Ghost Story (1981)

JULY 18, 2011


I have been arguing (mostly on Twitter) with folks lately concerning the latest Harry Potter movie, and I think some of my points could also apply to Ghost Story, which like Harry is based on a book far too long to “properly” adapt for a two hour movie. The argument(s) began with someone complaining (at least a year too late, or just repeating themselves) that they had to “pay for the same movie twice” (for those who don’t follow the Harry Potter films – the adaptation of the 7th book was split into two movies), but I countered with two points: 1. The first half was just as engaging and enjoyable as say, The Two Towers or Empire Strikes Back, both of which also sort of left on cliffhangers, and, more importantly, 2. I think the real ripoff was the (single) 6th film.

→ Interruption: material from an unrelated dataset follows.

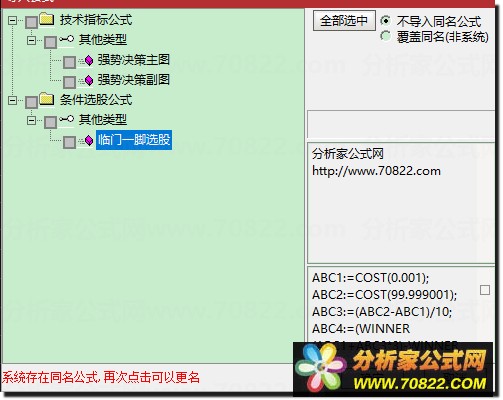
Task: Click the 条件选股公式 folder icon
Action: [47, 99]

See, I’m the type of guy who likes to see the movie before I read the book. I know the book will be fleshed out, but I’d like to judge the movie on its own terms and know for sure that they did a good job adapting the source material, instead of using my memory of the book to fill in gaps that are in no way depicted on-screen. How can I do that if I haven’t read it? Simple: by sitting down, watching the movie, and knowing what the hell is going on at all times instead of feeling like I’m only getting half of the story. I think the 6th Harry film (Half Blood Prince) was the weakest in the entire series because they left out so much of the book that they assumed everyone had read anyway (including "following up" on plotlines that had never been part of the films!). So characters and events are mentioned even though they had never been introduced, Snape gives a major reveal and doesn’t even explain what the hell it means (and it’s the damn title!), the narrative makes huge jumps, etc. Now, for all I know these issues are in the book as well (I’m slowly catching up, reading-wise – I’m on the 4th right now), but screenwriter Steve Kloves’ job is to make a good movie, not make sure he hits a bunch of beats from the book. Thus, with an extra 2.5 hrs to tell the story, I felt that the two Deathly Hallows movies never gave me that “What the hell are they talking about?” feeling that I couldn’t shake throughout Half Blood Prince. To me, HBP ripped me off by apparently demanding I read a 20 dollar book before I paid 15 bucks to see the movie. Hallows, on the other hand, gave me two good films. Plus, it’s not like they hid the fact that the movie was split in two; the decision was made long before the first film even had a trailer (and was prominently explained in the trailer once it was released).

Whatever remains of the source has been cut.